HONG KONG - Asian markets mostly fell on Monday as last week's gains prompted profit-taking, overshadowing Friday's Wall Street rally and upbeat US job creation figures.
The yen rose slightly against the dollar and euro, although it remains under pressure on expectations the Japanese central bank will further loosen monetary policy.
TOKYO - which on Friday hit its highest level since before the quake and tsunami of March 2011 - slipped 0.83 per cent, giving up 89.10 points to 10,599.01. Sydney shed 0.14 per cent, or 6.5 points to 4,717.3 and Seoul was flat, dipping 0.68 points to 2011.26.
Hong Kong finished flat, dipping 1.34 points to 23,329.75, but Shanghai closed up 0.37 per cent, or 8.37 points, at 2,285.36, with traders optimistic about upcoming data, including inflation and trade figures, due out of Beijing soon.
"With the major indexes having run up so far so fast, alarm bells have sounded about technical overheating," an equity trading director at a foreign brokerage told Dow Jones Newswires.

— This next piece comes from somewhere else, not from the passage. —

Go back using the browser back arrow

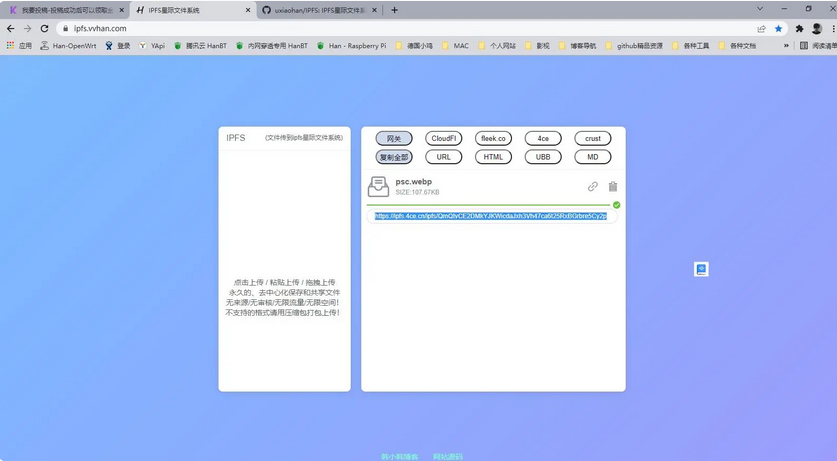pos(11,29)

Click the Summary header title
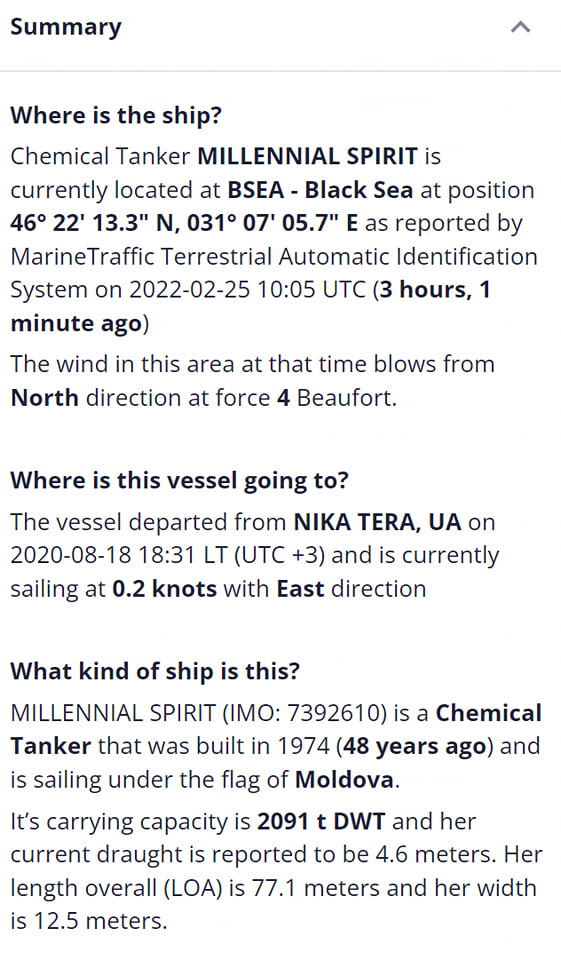[x=66, y=28]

"Some players want to take some cash off the table... but demand remains strong overall, and this does not look like a tipping point in terms of a more profound sell-off."
Traders cashed in after shares jumped last week in the wake of the deal in Washington to avert the fiscal cliff of tax hikes and spending cuts that economists had warned would tip the United States into recession.
Providing some buying support was news out of Washington on Friday showing the world's biggest economy added 155,000 jobs in December. While the figure is not huge and was in line with expectations, it does show some confidence.
In addition the latest ISM index on the service sector showed unexpected growth in December, the fastest in 10 months, led by new orders and employment.